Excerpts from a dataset

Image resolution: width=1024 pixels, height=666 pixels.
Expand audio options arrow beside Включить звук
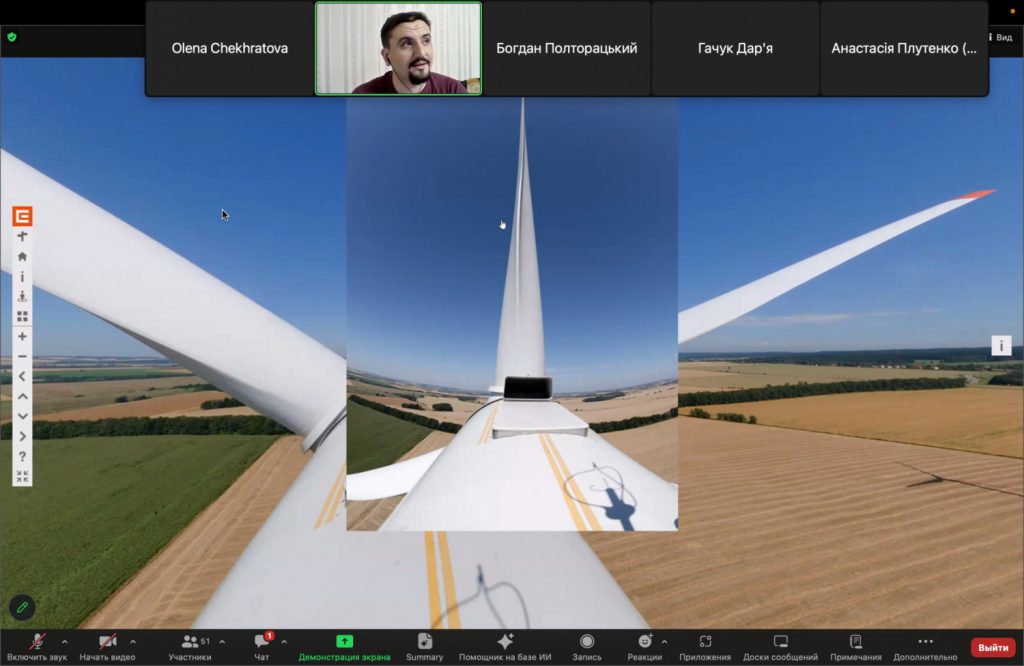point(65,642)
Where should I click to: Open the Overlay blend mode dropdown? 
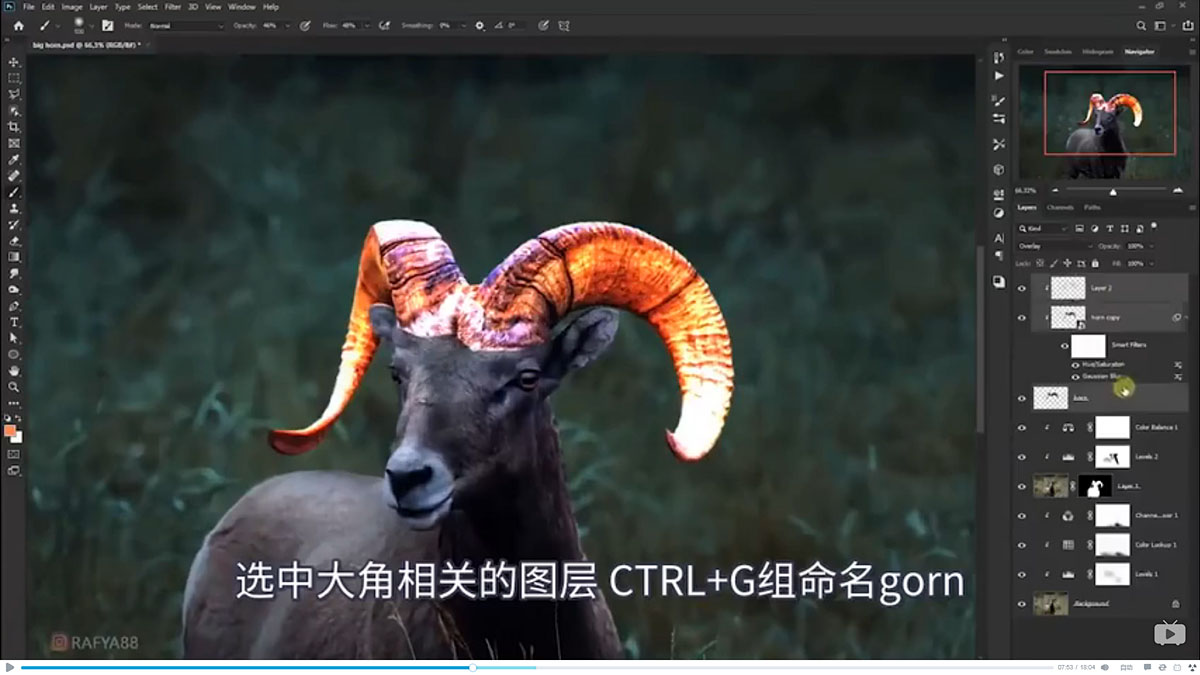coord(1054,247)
...
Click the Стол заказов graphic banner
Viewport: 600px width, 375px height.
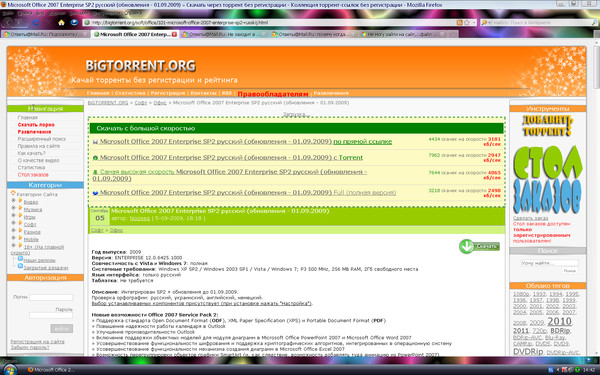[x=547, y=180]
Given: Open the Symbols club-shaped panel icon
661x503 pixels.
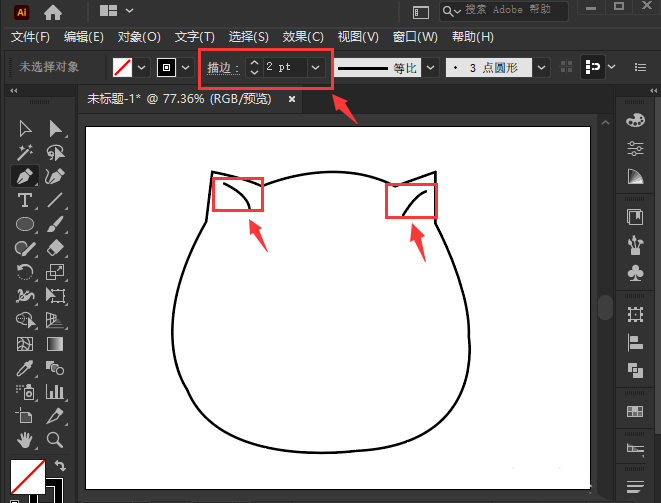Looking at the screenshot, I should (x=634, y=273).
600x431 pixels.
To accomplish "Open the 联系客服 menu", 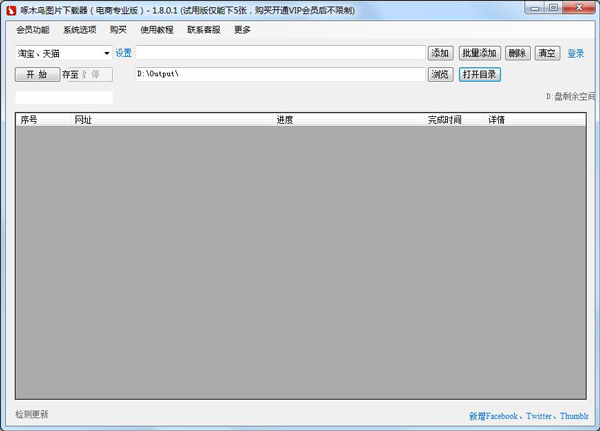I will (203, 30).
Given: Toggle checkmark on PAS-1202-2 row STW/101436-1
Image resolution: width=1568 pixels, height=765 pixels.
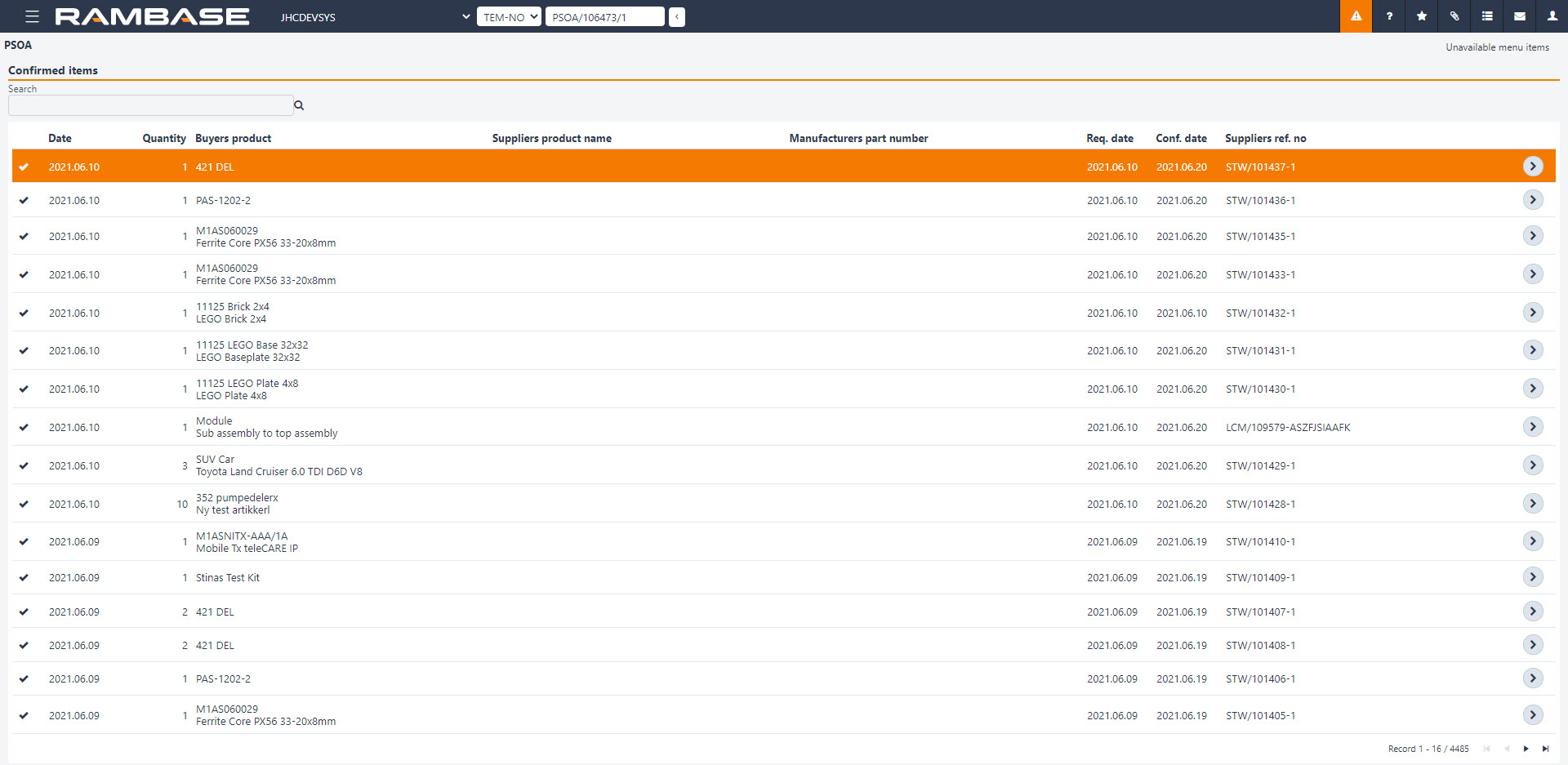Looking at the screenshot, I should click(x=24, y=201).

### Assignment:
Copy out every line of the data where the word "Given" occurs.

### Answer to this exercise:
Given: Open the Symbols club-shaped panel icon
Given: Toggle checkmark on PAS-1202-2 row STW/101436-1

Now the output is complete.